During our spare time, we (Michael and I) are playing a little bit with the potential "social" web (in other words, we are just trying to extract some useful information from a bunch of bloody web pages). In that scope, we have to collect, mangle, analyze and evaluate a lot of web pages. During the process of evaluation, we could think of something new but we may forget to collect important data when crawling the urls.
We discussed the possibility to write and small lightweight framework that could operate partially like the big processing framework (e.g. : MapReduce or Hadoop). Those frameworks often operate in the same way (as a lot of operation can be expressed in that way) by splitting a large dataset in small datasets across multiple node. A map function is given to process the small datasets with user-specified operations. Afterwards the datasets are reduced and compiled to provide an uniform result. Such kind of framework is composed of multiple elements like a job scheduler systems (to dispatch the task across the nodes), a distributed file system (to efficiently distribute the datasets and also… write the results), a communication process system across the nodes… So developing such framework is very complex and could be time consuming.
In that scope, I was looking for a way to restart efficiently my crawling and processing process using a very simple process. I made a very quick-and-dirty(tm) prototype to do that job. So it's a 2 hours experiment but with the idea behind to build a potential lightweight framework… Here is the basic steps in :
I made a basic interface around GNU screen (the excellent terminal multiplexer) to handle the -X option via a simple Python class(svn). Like that the job will be managed inside a single screen session.

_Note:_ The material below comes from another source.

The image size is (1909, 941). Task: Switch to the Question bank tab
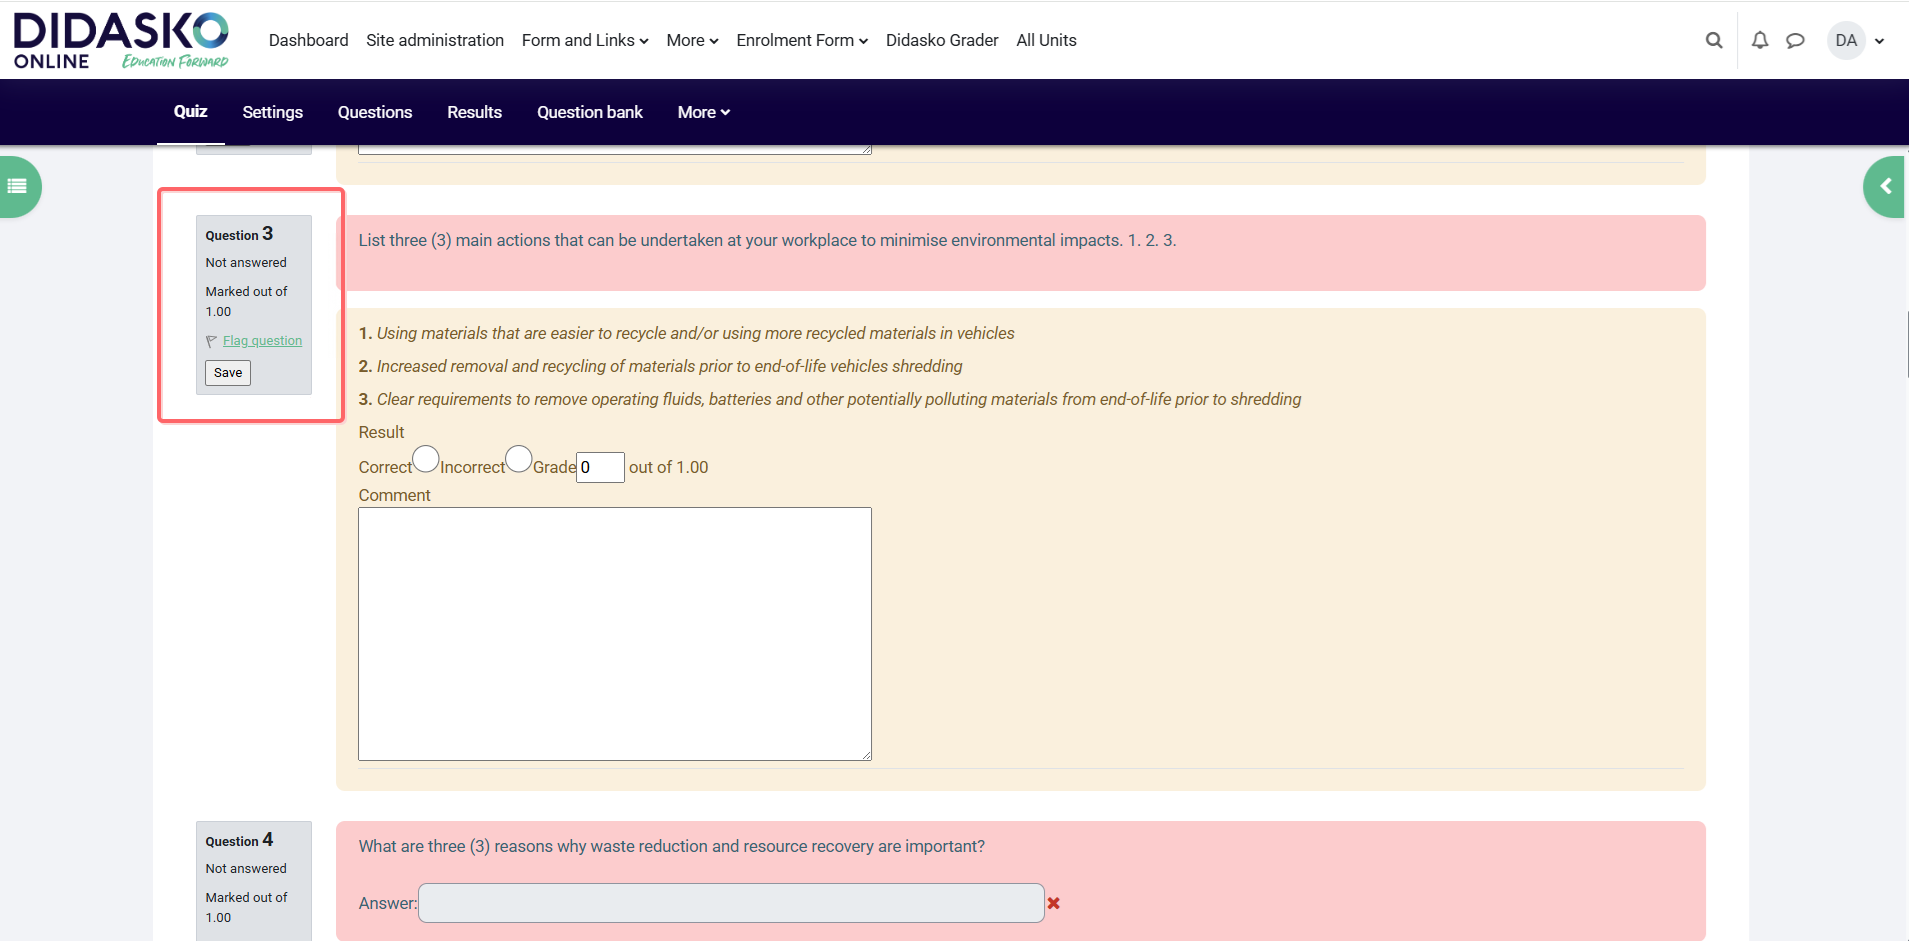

The second part is the webcrawler (the tasks) that will collect the urls. The webcrawler is a very simple HTTP fetcher but including the ability to retrieve the url from an url list at a specific offset. The webcrawler(svn) can be called like that :
python crawl.py -s ./urlstore2/ -f all-url.txt.100000.sampled -b 300 -e 400
Where -b is the beginning of the url to fetch and -e is the last url to fetch from the url file specified with -f.
The last part is the master managing the tasks (the multiple crawl.py to be called) :
cmd = './crawl.py' p_urllist = ' -f ' urllist = "all-url.txt.100000.sampled" p_urlstore = ' -s ' p_start = ' -b ' p_end = ' -e ' p_dacid = ' -i ' urlstore = "./urlstore2" tasknum = 25 jobname = 'crawlersample' lineNum = numLine (urllist) job = TGS.TermGnuScreen(jobname) jobid = 0 for x in range (0, lineNum, lineNum/tasknum): end = x+(lineNum/tasknum) dacid = jobname+",slave1,"+str(jobid) if end > lineNum: end = lineNum cmdline = cmd + p_urllist + urllist + p_urlstore + urlstore + p_start + str(x+1) + p_end + str(end) + p_dacid + dacid job.addWindow("jobname"+str(jobid), cmdline) jobid = jobid + 1
So if you run the master.py(svn), the tasks will be launched inside a single screen session. and you can use screen to see the evolution of each tasks.
dacid:crawlersample,slave1,24 2956 of 3999
That means that the task 24 of job crawlersample has already retrieved 2956 urls on 3999. In this experiment, we are quite lucky as we are using as simple hash-based store the crawled. As the urls are unique per task, there is no issue to use the same local repository.
It's clear that experiment could be written using multi-processes or multi-threading program, but the purpose is to be able to managed the distribution of the tasks across different nodes. Another advantage of a multiple tasks approach, we can stop a specific task without impacting the rest of the job and the other tasks.
It was just an experiment… I don't know if we could come at the end of the exercise with a more useful framework ;-) But it was useful, I discovered that GNU Screen has a hard coded limit for the number of windows per session (maximum 40 windows). You can easily change that in the config.h and recompile it.